§ **What you need to do**
Will you print the lines below word for word, without the pictures?

§ **Data provided**
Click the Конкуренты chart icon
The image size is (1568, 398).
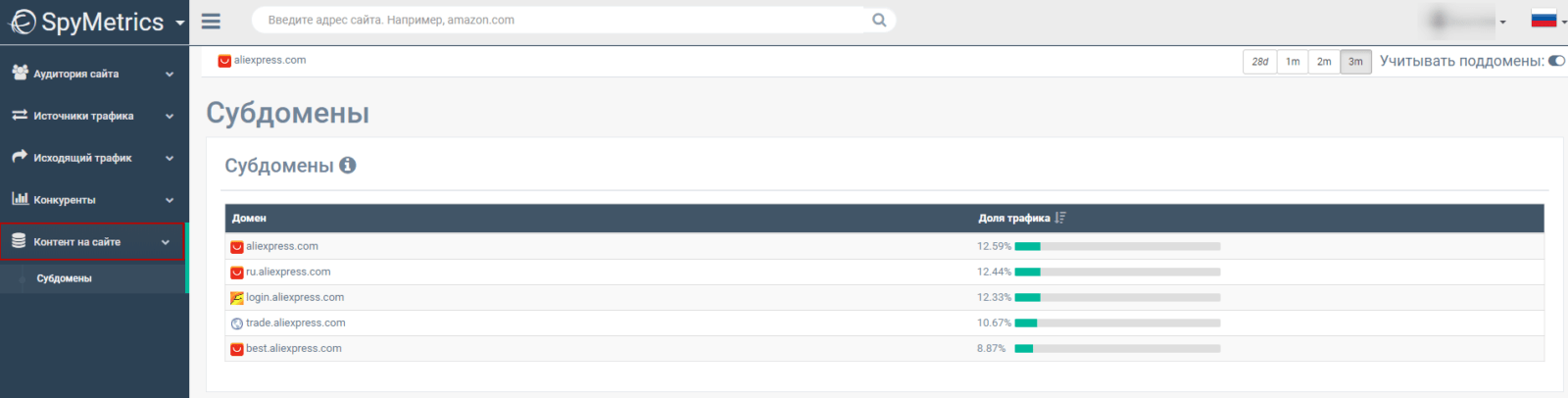pos(20,199)
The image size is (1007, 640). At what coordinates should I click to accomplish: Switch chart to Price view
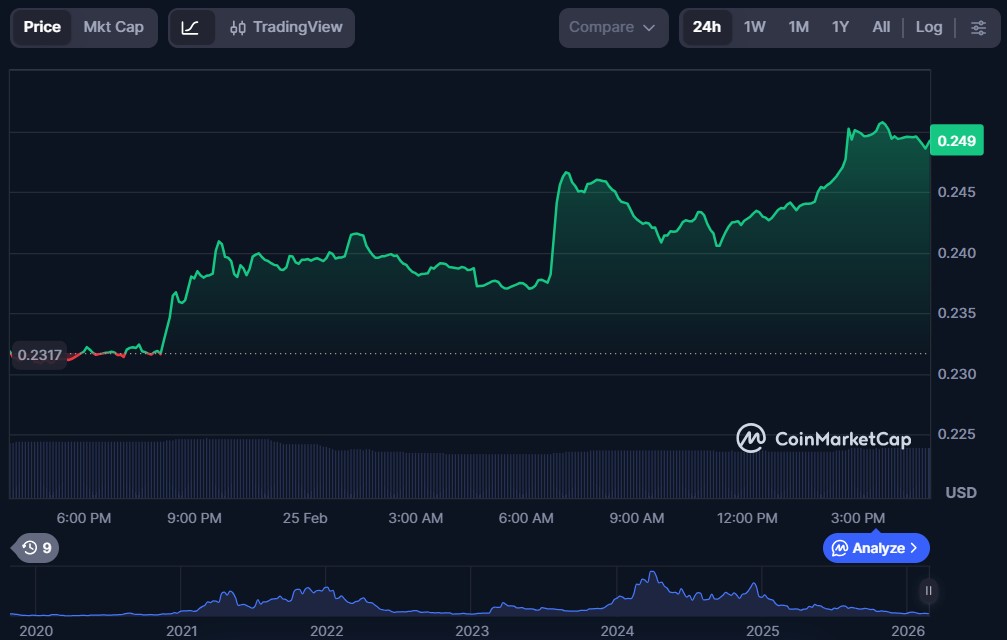[x=42, y=27]
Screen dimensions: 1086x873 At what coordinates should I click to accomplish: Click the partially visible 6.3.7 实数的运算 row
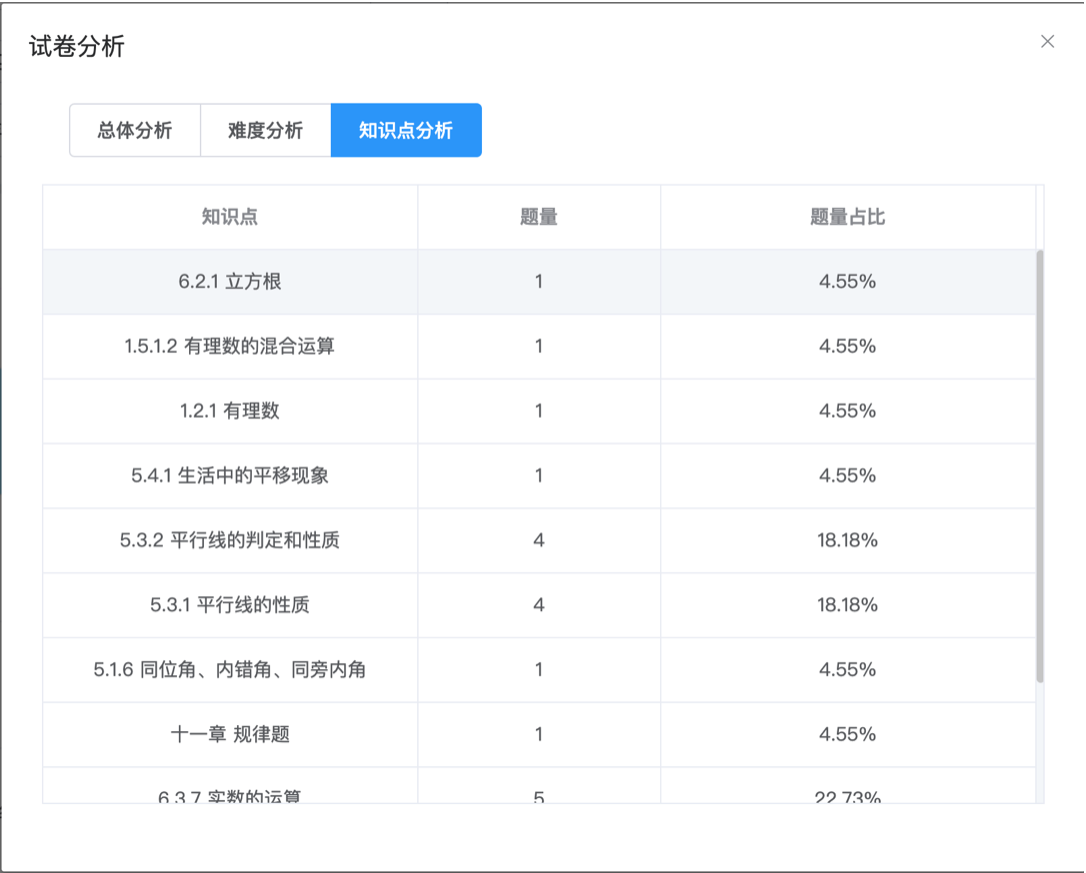539,786
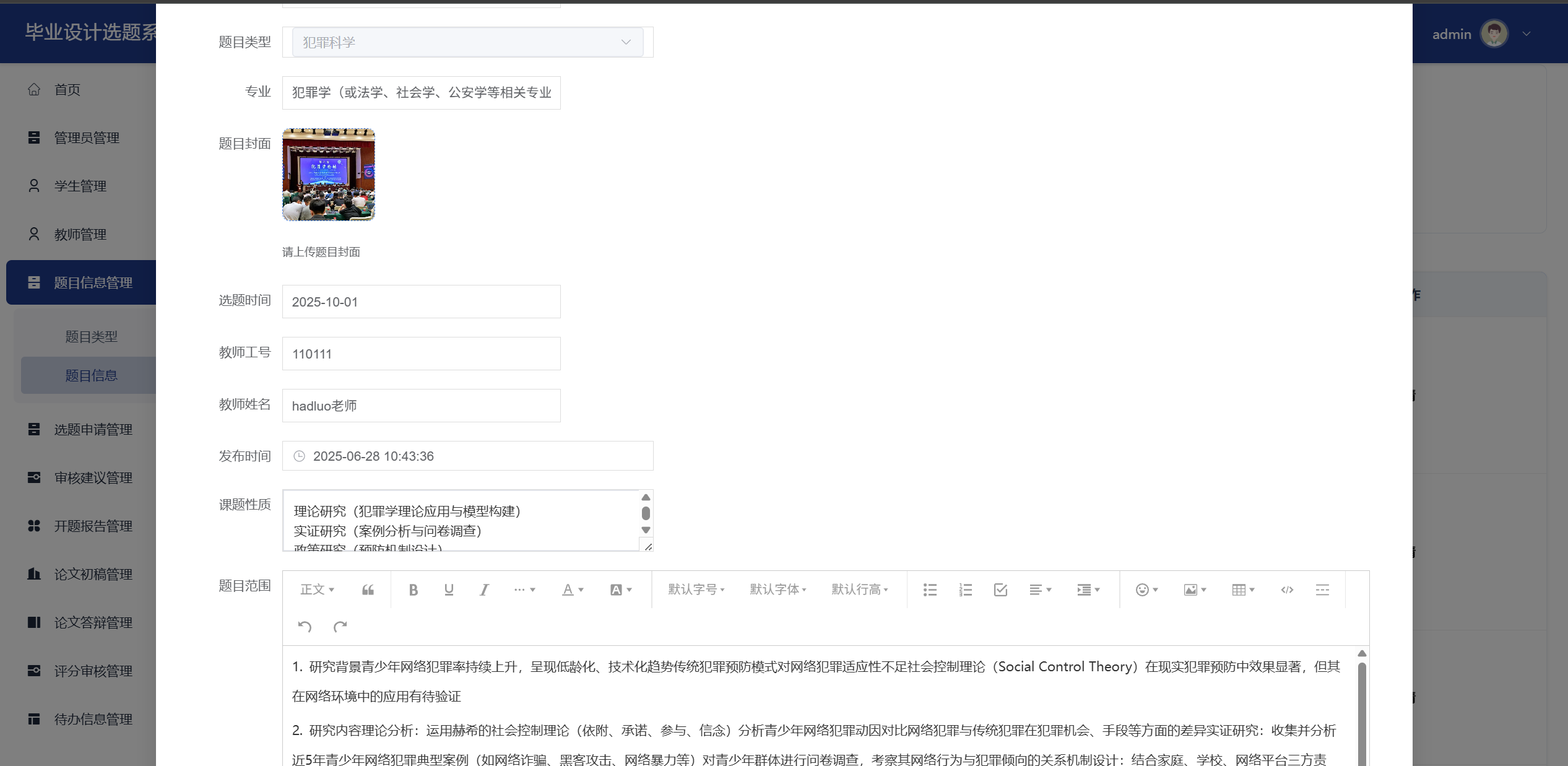Viewport: 1568px width, 766px height.
Task: Open the 默认字号 font size dropdown
Action: click(x=696, y=590)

§ **Written answer**
Click the Конкуренты chart icon
The image size is (1568, 398).
pos(20,199)
The image size is (1007, 640). At what coordinates should I click to accomplish: Switch chart to Price view
[x=42, y=27]
Screen dimensions: 1086x873 At what coordinates should I click to accomplish: Click the partially visible 6.3.7 实数的运算 row
539,786
Viewport: 1568px width, 766px height.
Task: Open the 默认字号 font size dropdown
Action: click(x=696, y=590)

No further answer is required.